All these packages are required to compile avro-c, librdkafka and bottledwater.

  1. This completes the basic setup required to execute and test bottledwater.
  2. After initial setup, run 'vagrant reload' to restart the vm. (This is needed as postgres is not picking the libraries in /usr/local/lib'

Setting up ecommerce test schema and seed data.

  1. This setup has Postgres version of http://www.mysqltutorial.org/mysql-sample-database.aspx.

  2. cd /vagrant/ecommerce

  3. Run command './gradlew flywayMigrate -i --stacktrace' This will create ecommerce schema and insert seed data to be used by connectors.

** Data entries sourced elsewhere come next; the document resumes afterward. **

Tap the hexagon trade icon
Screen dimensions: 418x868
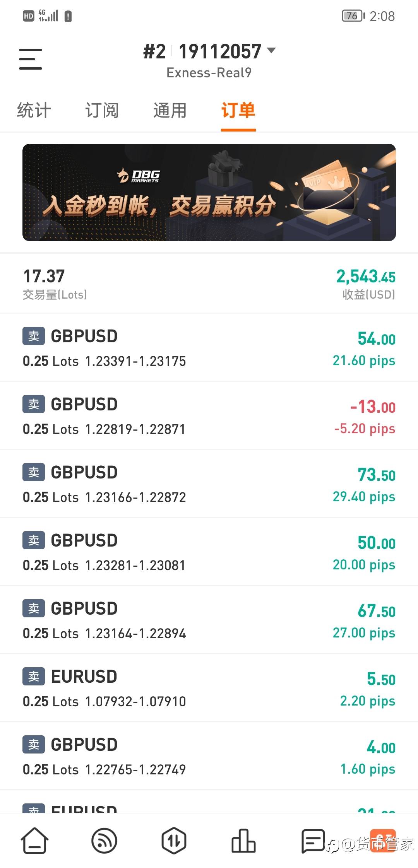174,840
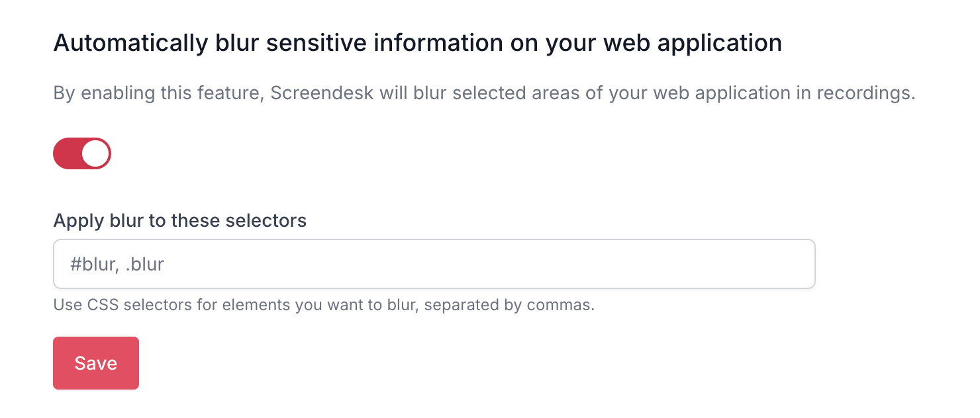Click the 'By enabling this feature' description text
The image size is (980, 418).
(x=483, y=93)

  4. Open 4 tabs on terminal. These are needed to run following

    • kafka worker1, schema-registry, zookeeper
    • postgres
    • bottledwater
    • terminal to setnd http requests to connect broker
  5. In each of the tab run 'vagrant ssh' to get onto the vagrant vm.

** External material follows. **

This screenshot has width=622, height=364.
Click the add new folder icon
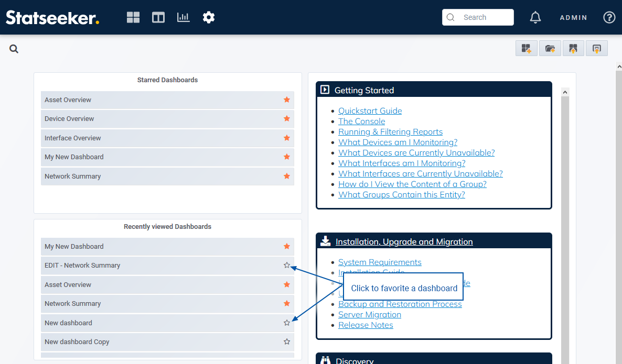click(x=550, y=49)
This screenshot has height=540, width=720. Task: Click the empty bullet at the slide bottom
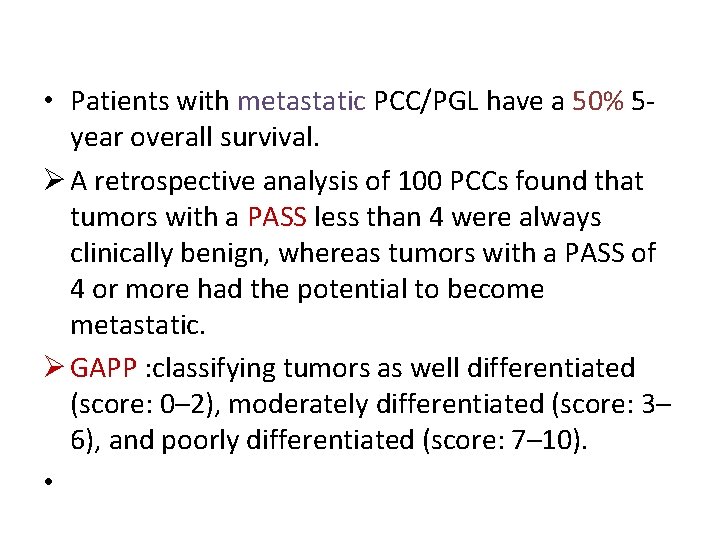point(48,482)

This will create a table to used to add data to be connsumed by bottledwater. Note that this schema does not have timestamp fields. Timestamp are converted to union types which are not supported by kafka-connect's avro converter yet.

  1. cd /vagrant run ./startAll.sh This will start zookeeper, kakfa server1, server2 and server3, and schema-registry.

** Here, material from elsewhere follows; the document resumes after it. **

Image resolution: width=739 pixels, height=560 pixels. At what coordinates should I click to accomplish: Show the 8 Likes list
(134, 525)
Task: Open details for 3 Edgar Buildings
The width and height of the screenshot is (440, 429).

  2. In the terminal opened for bottedwater. run following command - cd /vagrant/bottledwater-pg/kafka

    • ./bottledwater --postgres=postgres://postgres:password@localhost --broker=localhost:9093 Now bottledwater is all set to start publishing database changes to kafka
  3. You can start kafka consumer to see all the messaegs - /opt/confluent-2.0.1/bin/kafka-avro-console-consumer --topic address --from-beginning --zookeeper localhost:2181

  4. In the postgresql terminal, insert some data in address table.

    insert into address (street_address, district, city, postal_code, phone) values ('1 main street', 'ma', 'lexington', '211002', '781-989-9999');

You should see records in console consumer window.
{"address_id":{"int":1},"street_address":{"string":"1 main street"},"district":{"string":"ma"},"city":{"string":"lexington"},"postal_code":{"string":"211002"},"phone":{"string":"781-989-9999"}}

Test kafka connector

  1. The repo also includes a sample Sink connector to read avro data published by bottledwater. To try it
  2. cd /vagrant/kafka-bottledwater-connect-s3
  3. Run command './gradlew fatJar'
  4. after the jar is built, open one more terminal to run connect worker.
  5. vagrant ssh
  6. export CLASSPATH=/vagrant/kafka-bottledwater-connect-s3/build/libs/kafka-bottledwater-connect-s3-all.jar
  7. /opt/confluent-2.0.1/bin/connect-distributed /vagrant/config/worker1.properties
  8. Now, setup the connector with REST request
  9. curl -X POST -H "Content-Type: application/json" --data '{"name": "bottledwater-s3sink", "config": {"connector.class":"com.cdc.s3.connect.S3SinkConnector", "tasks.max":"1", "topics":"address", "s3_bucket_name":"dataintegration" }}' http://localhost:7999/connectors
  10. This will setup the connector and after every 5 records will try to push records to s3.
  11. If you have s3 bucket, setup your s3 credentials in
  12. /home/vagrant/.aws/credentials file.